In the aftermath of World War I, thousands of young officers were faced with limited prospects for advancement. In that inauspicious moment, then–Second Lieutenant Edward Crosby Harwood carved out opportunity and meaning for himself. In doing so, he turned a quiet philosophical moment into the start of an extraordinary career and an enduring legacy.
He began reading economics in the library, teaching himself through voracious study. He started with texts by authors whose names began with “A” and exhausted a library in less than three years. While he was already a distinguished graduate of West Point and a military engineer, stationed at Rensselaer Polytechnic Institute (RPI) for further engineering studies, his self-instructed approach embodied not just his intellectual curiosity but his extraordinary determination. By 1923, leading economic journals were accepting articles from this young lieutenant earning just $125 a month while supporting a growing family. This remarkable achievement demonstrated both his analytical gifts and his dedication.
Intellectual Conviction, Professional Devotion
What Harwood discovered in his studies alarmed him. He became concerned about credit overexpansion, believing that changes to gold reserve accounting after the Geneva Conference of 1922 could lead to serious adverse consequences. His warnings proved prophetic. Articles he published in 1928 and 1929 predicted economic trouble ahead, and when he published Cause and Control of the Business Cycle (PDF) in 1932, it earned a favorable mention by the Book-of-the-Month Club.
The magnitude of the Great Depression convinced Harwood that America needed a research organization dedicated to understanding economic cycles and preventing future catastrophes. On the advice of Dr. Vannevar Bush, then vice-president of the Massachusetts Institute of Technology, Harwood founded the American Institute for Economic Research (AIER) in 1933. This institution, which continues its work today in Great Barrington, Massachusetts, is now one of the oldest nonprofit research organizations in the United States.
Harwood’s academic career flourished alongside his economic research. He earned three degrees from RPI: a Bachelor’s of Science, Master’s in engineering, and Master’s in business administration (MBA). In the early 1930s, he was appointed assistant professor of military science and tactics at MIT. Yet even as AIER grew and his reputation as an economic forecaster spread, Harwood never forgot his military obligations.

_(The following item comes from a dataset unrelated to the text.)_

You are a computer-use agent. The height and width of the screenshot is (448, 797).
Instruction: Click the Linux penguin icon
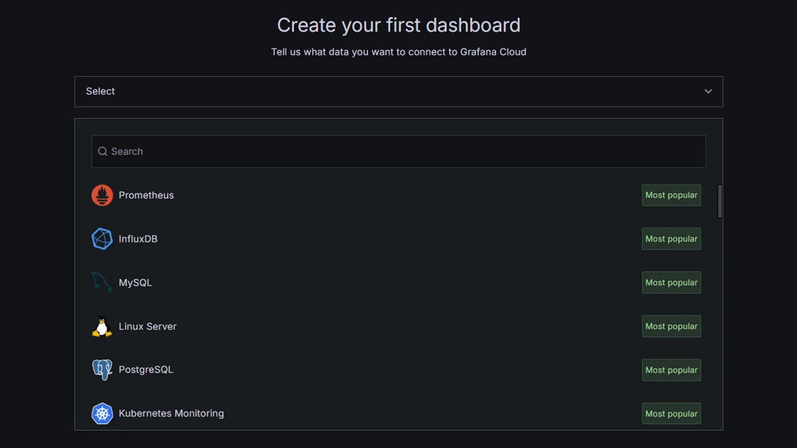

When World War II loomed, he re-enlisted in 1940, serving two years in England and two more in the Pacific on the islands of Leyte and Luzon under General “Pat” Casey and General Douglas MacArthur. He advanced to the rank of colonel and earned the Legion of Merit and a Bronze Star Medal, recognitions that spoke to his leadership and dedication during some of the war’s most challenging campaigns. One story captures his character: during his early Army career in North Carolina, the recruits he commanded were so won over by his fair leadership and horsemanship that they bought him an Elgin watch as a gift at the end of their term together. He kept it among his prized possessions until the end of his life.

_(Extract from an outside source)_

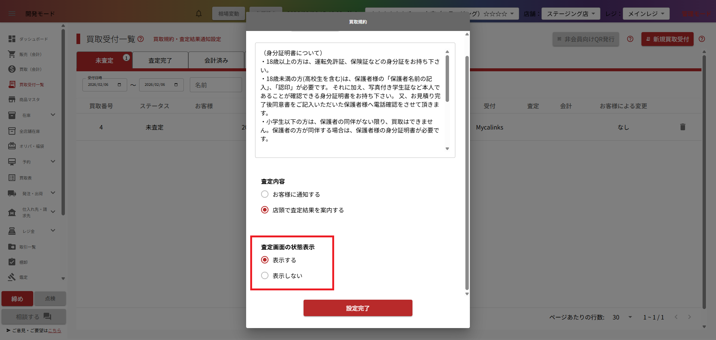Image resolution: width=716 pixels, height=340 pixels.
Task: Click the shopping cart sales icon
Action: (x=12, y=54)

After the war, Harwood devoted himself entirely to AIER’s mission. He became a leading voice in the hard-money movement, touring the country to speak before bankers’ associations and professional groups about the dangers of monetary inflation. His newsletters and publications made complex economic concepts accessible to an everyman audience, democratizing economic understanding in an era when such knowledge was often confined to academic circles.
Harwood’s intellectual approach was distinctive. He found chaos among economists’ views and turned to philosophy and logic, finding inspiration in American pragmatists like Charles S. Peirce and William James, who had incorporated scientific procedures into their work. This commitment to scientific methodology in economic research became a hallmark of AIER’s work.
One Man’s Legacy Lives On
Born on October 28, 1900, in Cliftondale, Massachusetts, Harwood would become one of America’s most prescient economic thinkers and the founder of an institution that continues to influence policy and thought nearly a century after its creation.
Harwood was married twice, first to Harriet Haynes, with whom he had three children, and then to Helen Fowle, with whom he had four more children. When he died in Montecito, California, on December 16, 1980, he left behind thirteen grandchildren and ten great-grandchildren, a family legacy that matched his institutional one.
As we mark 125 years since his birth, Colonel Edward Harwood’s legacy endures not just in the institution he founded but in his example of intellectual courage, practical wisdom, and dedication to public service. He demonstrated that military discipline and economic insight could combine to serve the greater good, and that one person’s determination to understand and explain complex problems could make a lasting difference. His life reminds us that true leadership requires both the courage to warn of dangers ahead and the commitment to build institutions to help future generations navigate them.